But even Roberts would admit one extraordinary case; that is the case of Native Americans. In the same month as the Harvard decision, the court delivered judgment in two cases relating to Native Americans.

In one of those cases the court by 7 to 2 upheld the Indian Child Welfare Act, which gave preference to the choice of the tribe when deciding where to place a child for adoption even though the state authorities had decided an alternative arrangement would be in the best interests of the child.

Justice Amy Coney Barrett, one of the most conservative justices on the court who has adopted two children from Haiti, wrote for six of the judges upholding the tribe’s collective right to determine such matters in the interests of the tribe.

Yolngu yellow flag dancers perform in front of Prime Minister Anthony Albanese on the Bunggul at day one of Garma in August.
Yolngu yellow flag dancers perform in front of Prime Minister Anthony Albanese on the Bunggul at day one of Garma in August.

Reviewing the court’s consistent jurisprudence on Indian rights, Barrett wrote: “The ‘trust relationship between the United States and the Indian people’ informs the exercise of legislative power. As we have explained, the federal government has ‘charged itself with moral obligations of the highest responsibility and trust’ toward Indian tribes. (‘This court has recognised the distinctive obligation of trust incumbent upon the government in its dealings with these dependent and sometimes exploited people’).”

Most Australians would accept in the wake of the Mabo decision that it is right and proper that special laws provide for the communal native title rights of the First Australians.

• **EXERCISE DESCRIPTION**: Carry on the passage on court rulings and Indigenous rights from its final sentence, keeping its argument and tone. Nothing in the listing is required here.

• **STORED DATA**:
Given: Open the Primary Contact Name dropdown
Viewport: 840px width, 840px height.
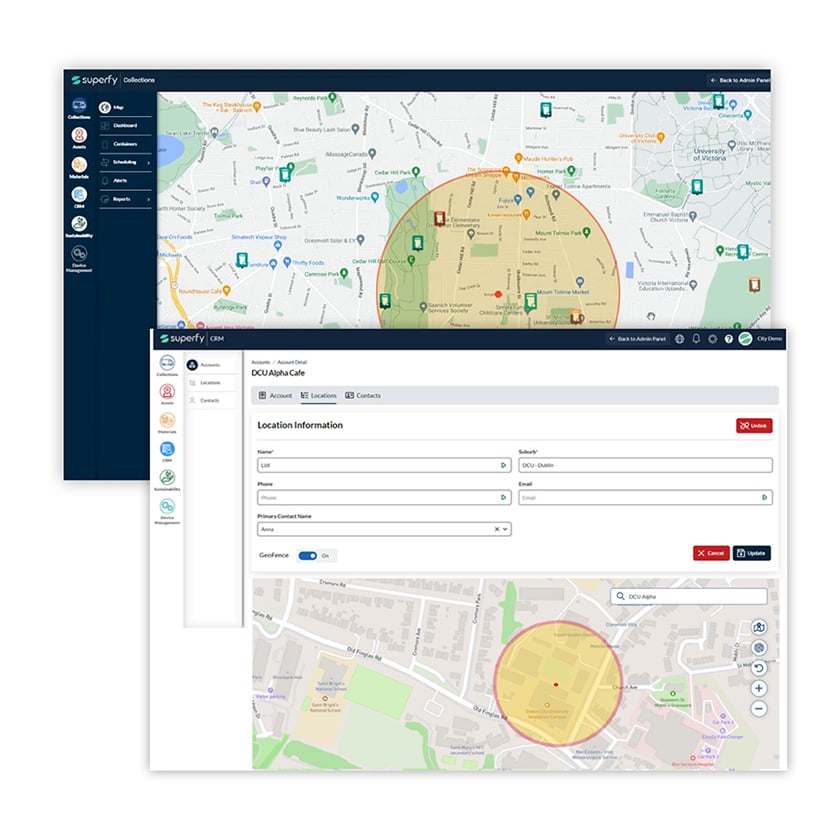Looking at the screenshot, I should (505, 529).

• **SOLVED PROBLEM**:
The referendum result demonstrates that most Australians are yet to accept that there is a case for constitutionalising any collective Aboriginal entitlement, even the modest entitlement to have a voice making representations on matters relating to them.

We of the present generation have blown the one chance we had to recognise Aboriginal and Torres Strait Islander people in the Constitution, and on terms acceptable to them.

We have it within our power now to enhance the delivery of services and opportunities to First Australians by having our parliament and government listen to them more attentively and resource them more efficiently.

It will be for the next generation to improve our understanding of equality under the law – putting right past injustices, recognising distinctive Indigenous rights and determining whether permanent collective rights have any place in our Constitution. It was unreal to expect that these matters could be resolved during a partisan referendum debate in which the Prime Minister or the Opposition Leader was to be blamed and branded a loser.

A week after the election of the Albanese government last year, I said the only formula for constitutional change to win approval from the Australian people would be one approved by Noel Pearson and John Howard. We await the new generation of leaders to take the baton and lead the nation on the unfinished business of constitutional recognition of the First Australians.

Meanwhile, much needs to be done and can be done to address present concerns while the Constitution remains unamended for another generation.

Father Frank Brennan is the author of An Indigenous Voice to Parliament: Considering a Constitutional Bridge, 3rd edition, Garratt Publishing.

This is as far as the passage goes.